> [TASK] Within the listing that follows, reproduce exactly the lines starting at the line with "Click the Copy icon on Standard toolbar" and ending at the line with "Task: Open the 日历 calendar button", inclusive, and only those. Pictures are dropped.

[Opening EXTRACTED MATERIAL section]

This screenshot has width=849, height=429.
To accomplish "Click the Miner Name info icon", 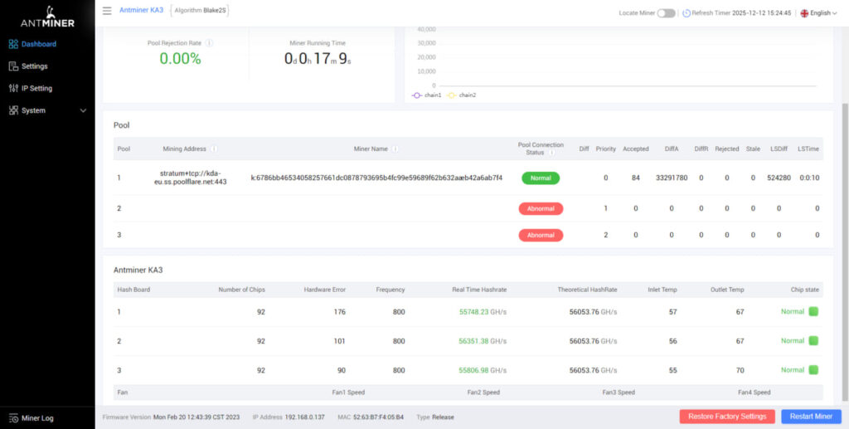I will (395, 149).
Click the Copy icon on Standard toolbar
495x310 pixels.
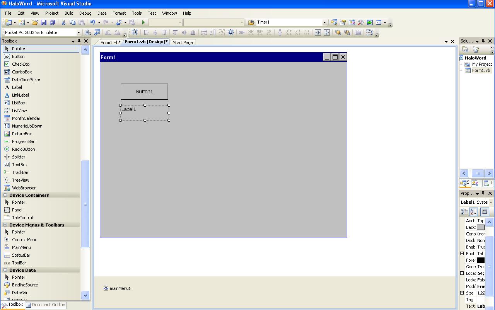[72, 22]
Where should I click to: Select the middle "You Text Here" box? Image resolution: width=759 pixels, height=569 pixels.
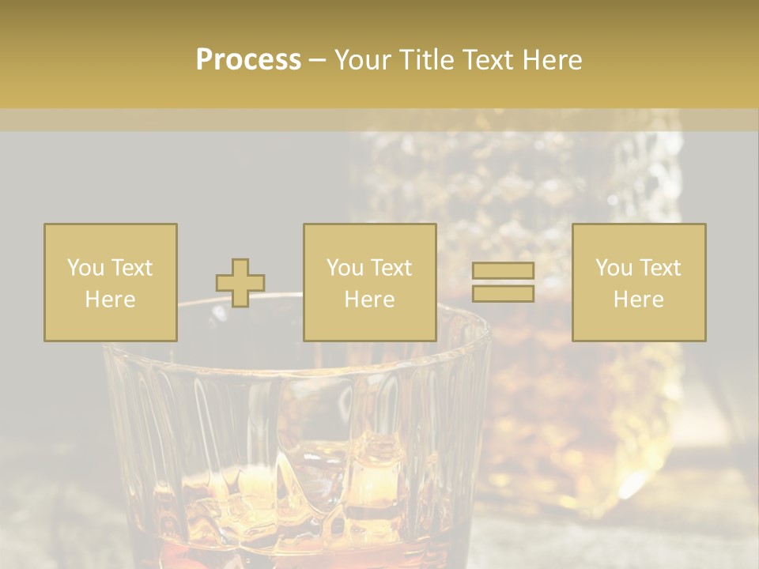pyautogui.click(x=369, y=282)
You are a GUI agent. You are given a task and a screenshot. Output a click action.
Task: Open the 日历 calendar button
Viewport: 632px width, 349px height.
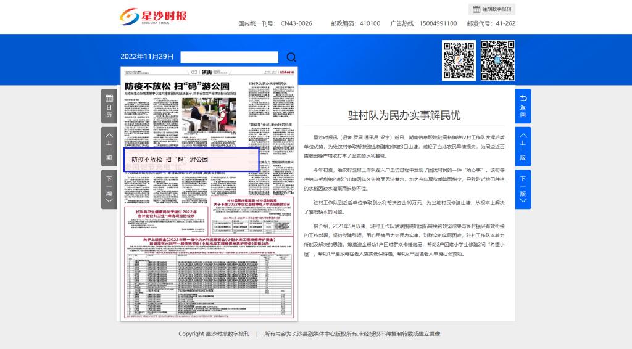[x=109, y=106]
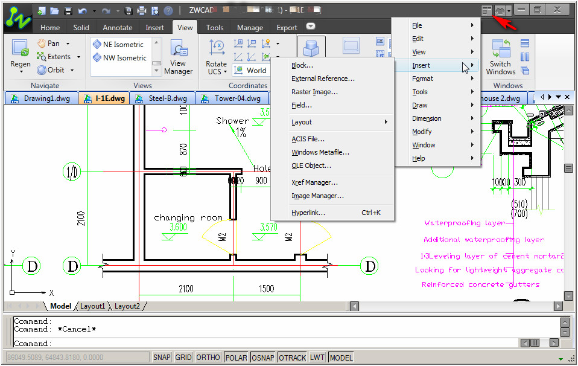This screenshot has width=578, height=366.
Task: Open the Extents dropdown arrow
Action: (78, 57)
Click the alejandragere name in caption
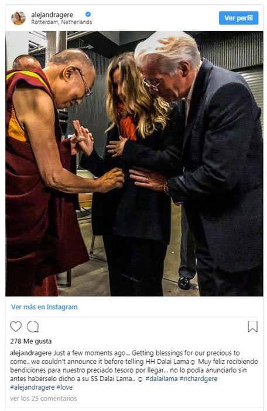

[Closing EXTRACTED MATERIAL section]

> [TASK ANSWER]
Click the Copy icon on Standard toolbar
495x310 pixels.
[72, 22]
Where should I click to: Select the middle "You Text Here" box? Image resolution: width=759 pixels, height=569 pixels.
pyautogui.click(x=369, y=282)
You are a GUI agent. You are given a task and a screenshot. Output a click action.
Task: Open the 日历 calendar button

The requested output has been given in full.